About Construction Surfaces

Use a construction surface as a termination face for other features, or as a split tool to create a multi-body part.

Construction surfaces provide ways to describe shapes when creating extrude, revolve, sweep, and thicken parts. For each of these features, you can create a surface instead of a cut, join, or intersection. Specific requirements for creating a surface depend on the feature command you use.

You use an open or closed profile to create a surface. To create one or more features, select the construction surface when a termination plane is required, or as the cutting line to split a part. You can use multiple construction surfaces as the beginning and ending termination planes.

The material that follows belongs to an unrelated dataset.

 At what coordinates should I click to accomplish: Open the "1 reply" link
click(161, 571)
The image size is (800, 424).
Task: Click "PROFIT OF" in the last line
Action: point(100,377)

In the part environment, you can use the Stitch command to stitch several edge-matched surfaces together to create a quilt.

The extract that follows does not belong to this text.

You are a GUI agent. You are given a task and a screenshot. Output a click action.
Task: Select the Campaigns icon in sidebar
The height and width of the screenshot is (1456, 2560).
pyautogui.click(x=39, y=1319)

Features do not consume surfaces. In the browser, a surface displays as a suffix to the feature command used to create it (for example, ExtrusionSrf1, SweepSrf1).

Appearance and Visibility of Surface

In the Application Options dialog, Part tab, you can change the appearance of a surface from translucent (the default) to opaque.

After you use a surface, you can right-click it in the browser or graphics window, and turn off its visibility.

Shapes for Surfaces from Feature Commands

Examples of surfaces, clockwise, from the top left corner:
  • A revolved surface created from a sketched line rotated around an axis.
  • A lofted surface created from two closed profiles.
  • Extruded surfaces created from line segments extruded a specific distance. One uses fillets to round corners.
  • A swept surface created by a profile containing lines and arcs swept along an arc.
  • A revolved surface created by a spline rotated around an axis.